The Young Scientist

The Young Scientist

April 3, 2023By AILEEN O’CATHERINE

It has been called one of the most impressive scientific feats of the 21st century, equal to the Wright brothers’ first flight at Kitty Hawk. At 1:03 a.m. Dec. 5, 2022, scientists at the Lawrence Livermore National Laboratory’s National Ignition Facility in Livermore, Calif., performed an inertial confinement fusion experiment that produced more energy from a fusion reaction than the energy they put in to create the reaction. This condition is known as ignition, or scientific energy breakeven. The experiment took place in a facility where 192 laser beams delivered 2 million joules (a joule is a unit of energy) of ultraviolet energy to a peppercorn-size fuel pellet to create fusion. If scientists can successfully replicate ignition in the lab, they may be on their way to creating a form of energy, nuclear fusion, that could provide the world with an ongoing, clean source of renewable energy.
The ignition event mimics the power of the sun. Inside the sun, atoms of hydrogen fuse with atoms of helium to create huge amounts of heat and energy. Massive amounts of gravity make the fusion happen. The heat generated in the sun is tremendously hot (27 million degrees F), and the solar energy the sun emits streams across 93 million miles of space to reach us, making life on earth possible. 

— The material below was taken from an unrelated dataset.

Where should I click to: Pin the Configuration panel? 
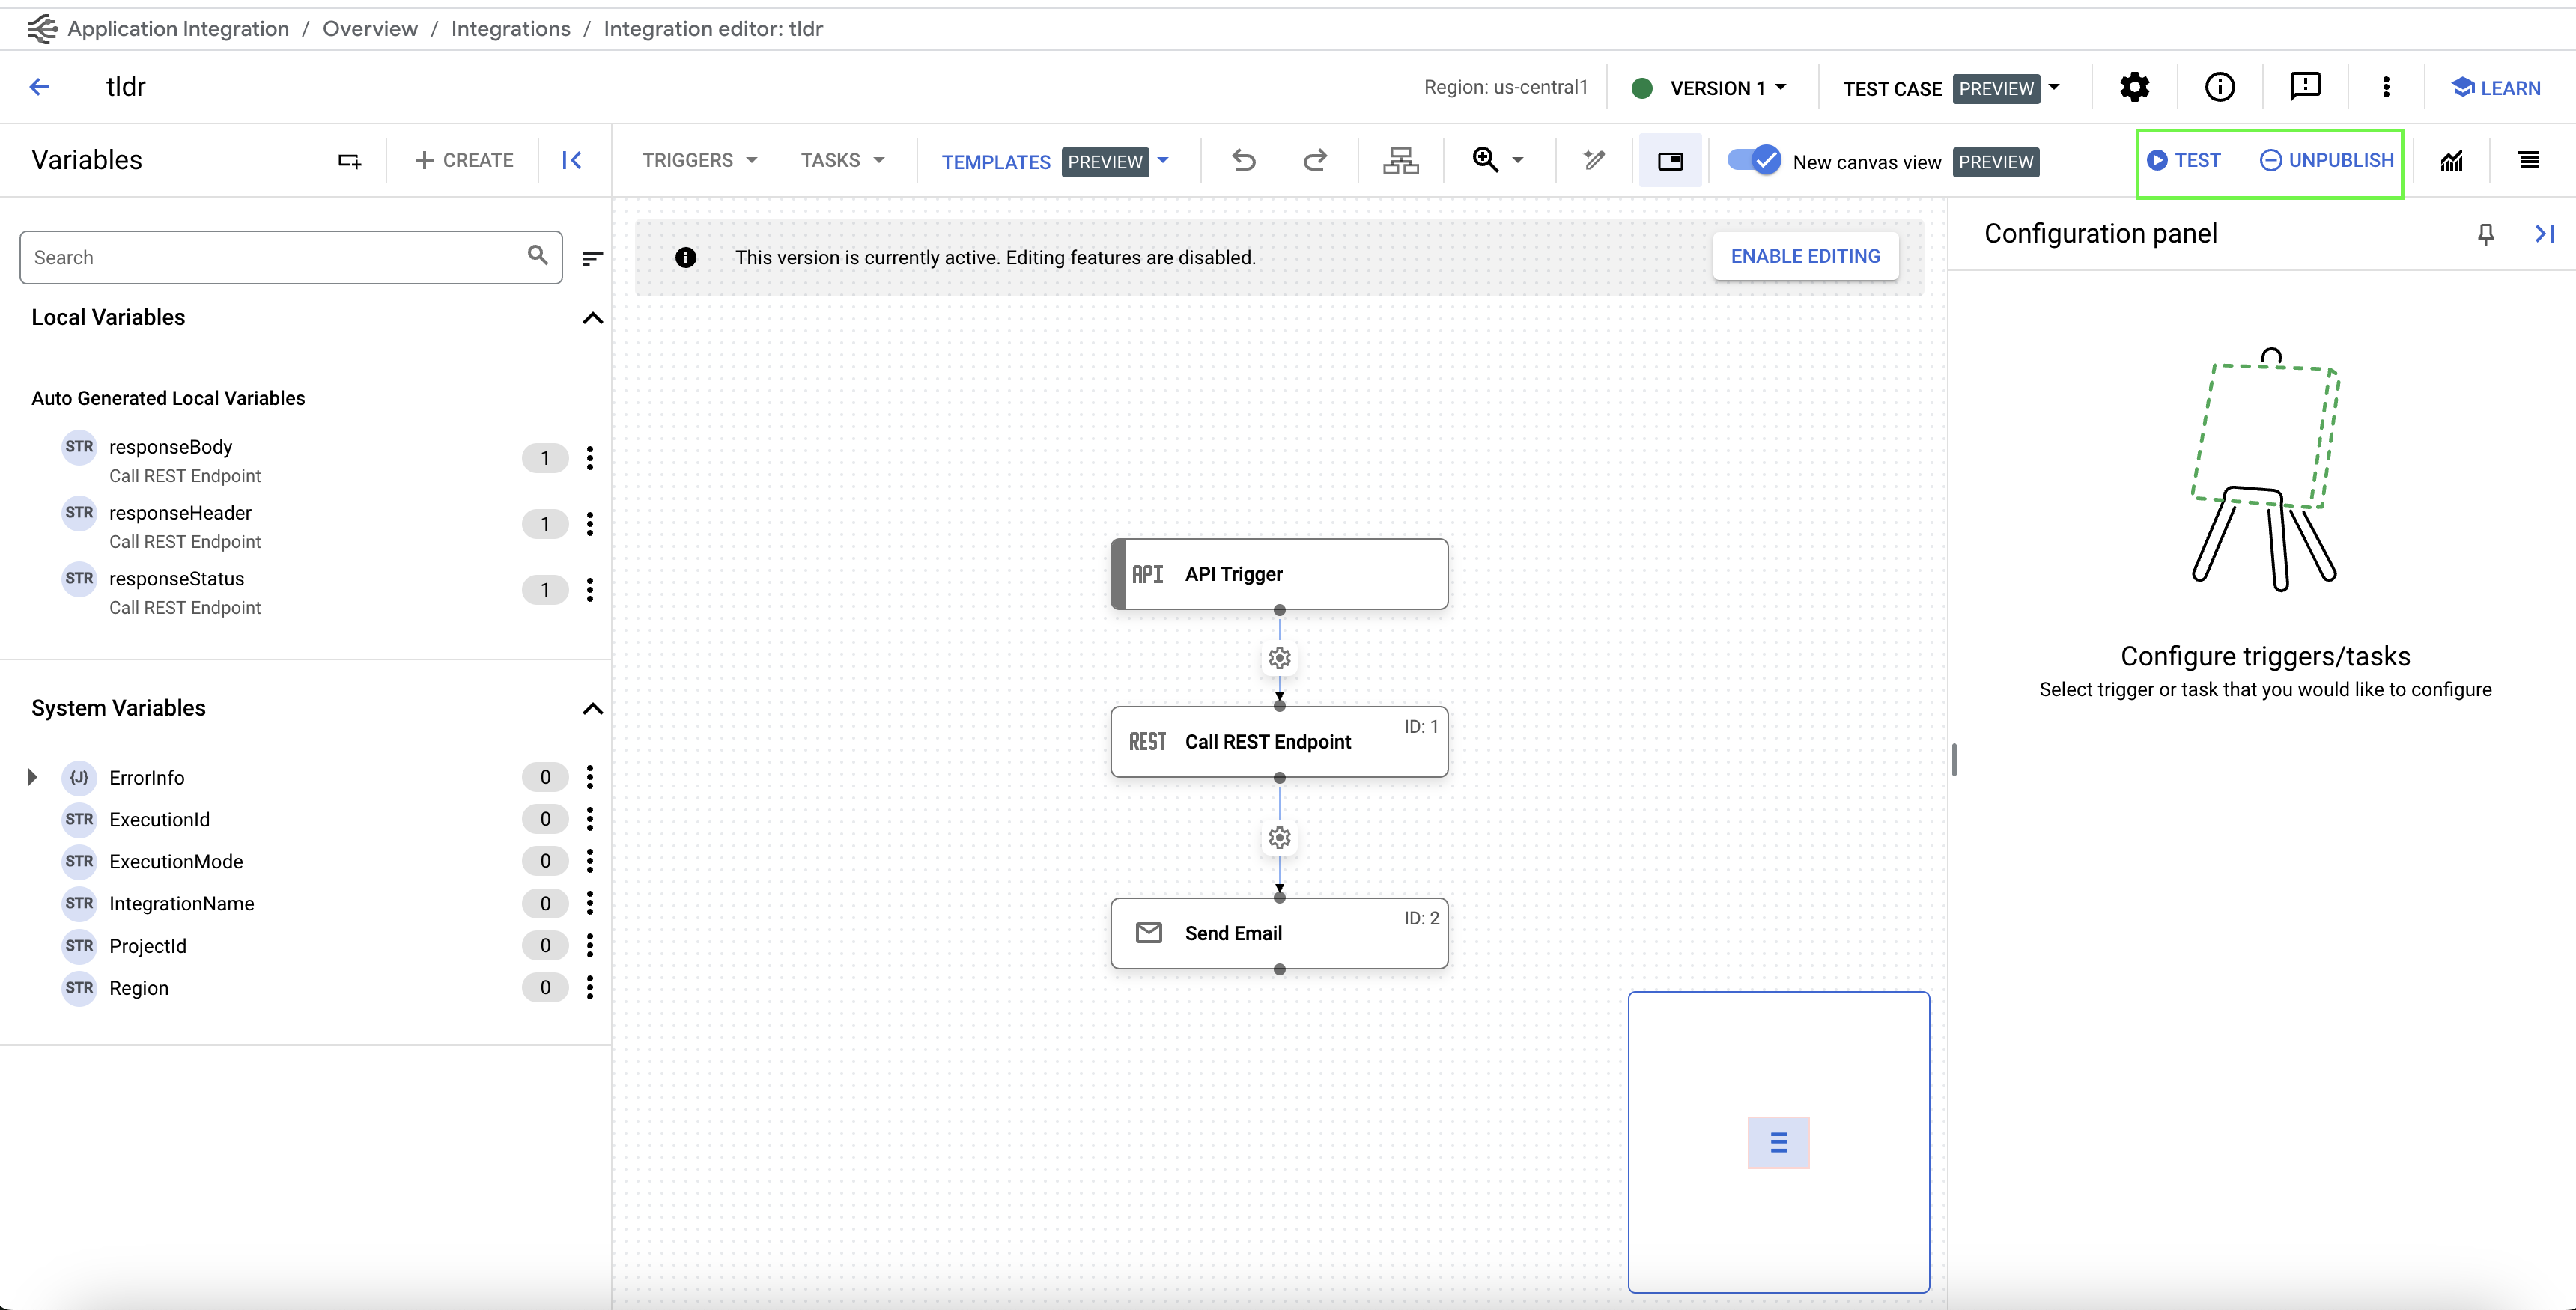2486,234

Scientists have long theorized nuclear fusion is possible. If hydrogen, a gas that can be safely made from water, is placed in one end of the facility, and its atoms get smashed with enough intensity to create helium, which is a clean and safe gas, then large amounts of heat energy could be created. The energy could then be used, for example, to power generators to produce electricity. The experiment proved the theory was entirely possible, and now scientists will seek to replicate their success.
Nuclear power already exists. But today’s nuclear power plants use a process called nuclear fission, which splits up large atoms to release energy. Although today’s nuclear power plants create energy, they also create hazardous radioactive waste. The waste is a problem to maintain and an even bigger problem to get rid of and store without making people sick.

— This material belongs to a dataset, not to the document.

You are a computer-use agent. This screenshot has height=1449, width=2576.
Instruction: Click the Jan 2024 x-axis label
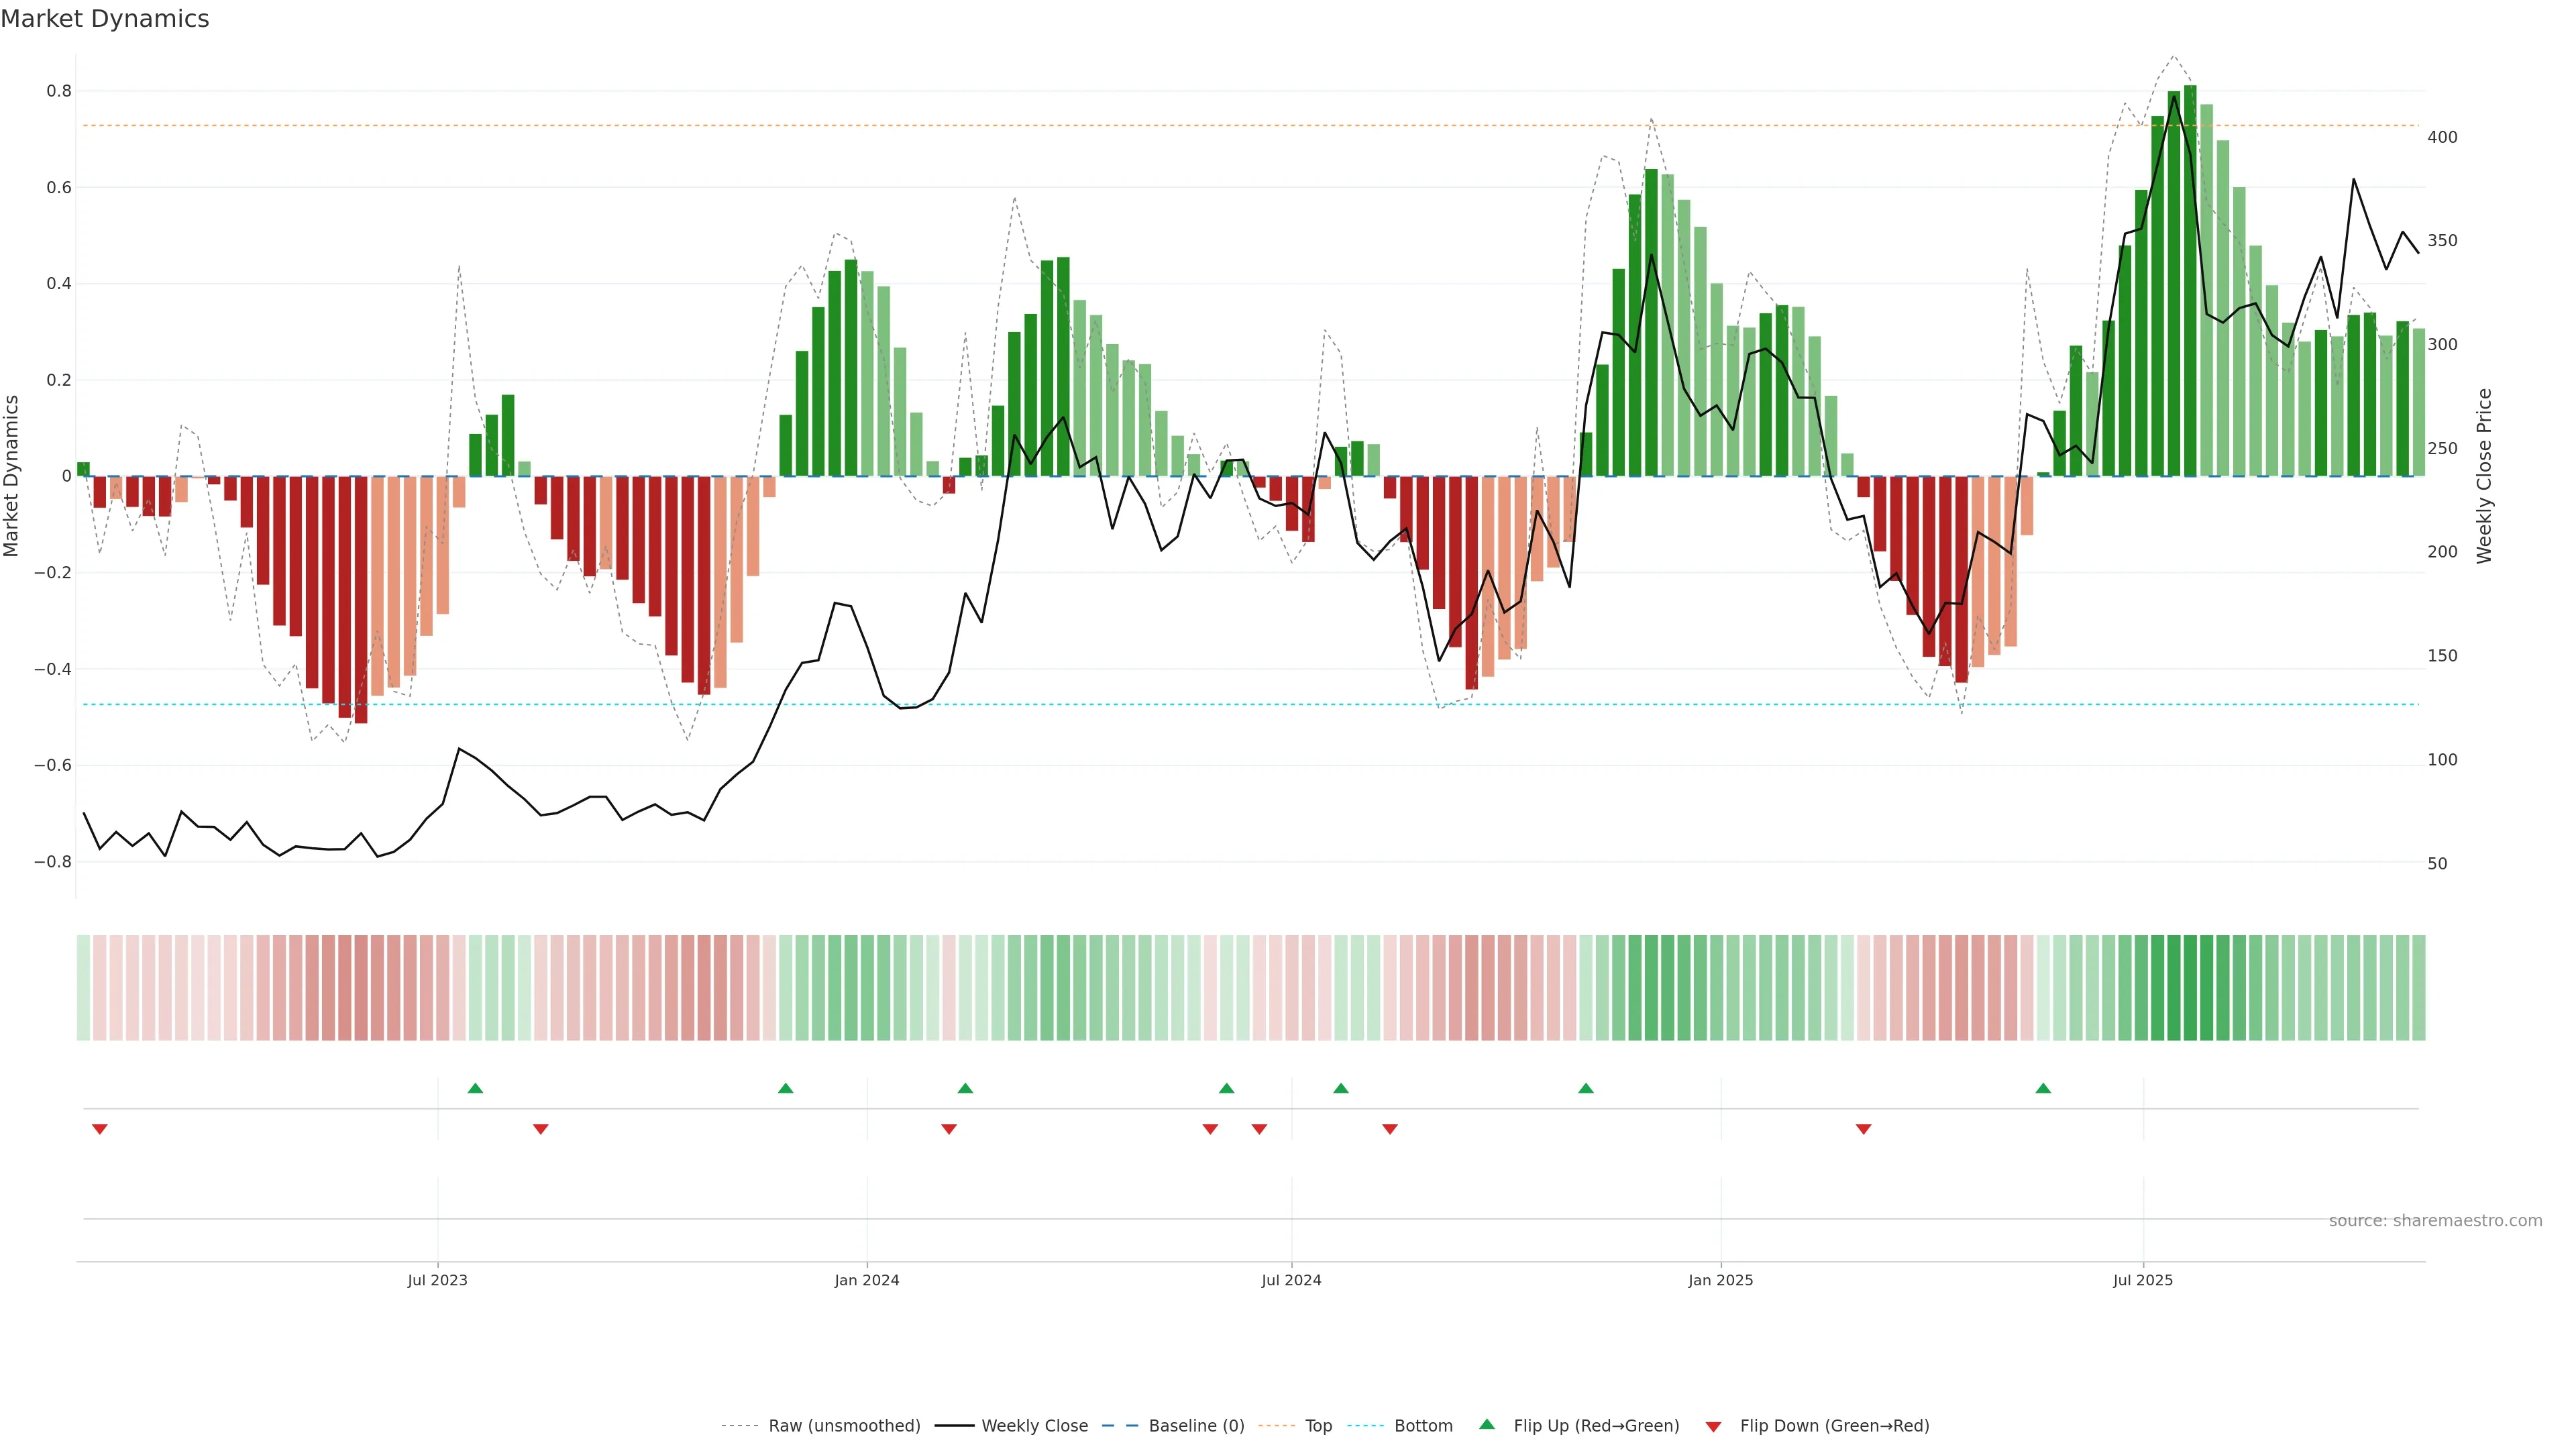(867, 1280)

Nuclear fusion is a much cleaner and safer form of energy than oil, gas or nuclear power. It could solve our energy needs. Nuclear fusion has the potential to do so much good, especially in the face of climate change and the need to move away from fossil fuels. About 80 percent of the world’s energy is currently produced via fossil fuels. Renewable energy, energy that comes from the sun, wind or oceans, is what we need to keep the world powered without creating pollution. Since the world’s population continues to grow, it is important to create more clean energy to sustain them without harming the planet. Fossil fuels create carbon that warms the atmosphere. Global warming is real, but with luck and the good work done by today’s scientists, there may be a brighter future for us all that doesn’t involve radioactive waste, carbon dioxide pollution or greenhouse gas emissions.
Scientists see nuclear fusion as the future. At Sandia National Laboratories in Albuquerque, a team of researchers is testing materials to make magnetic confinement fusion reactors (tokamaks). These reactors use magnetic fields to shape plasma that generates power from nuclear fusion. The early stages of nuclear fusion provide today’s young scientists with a future rich with the possibilities of applied science.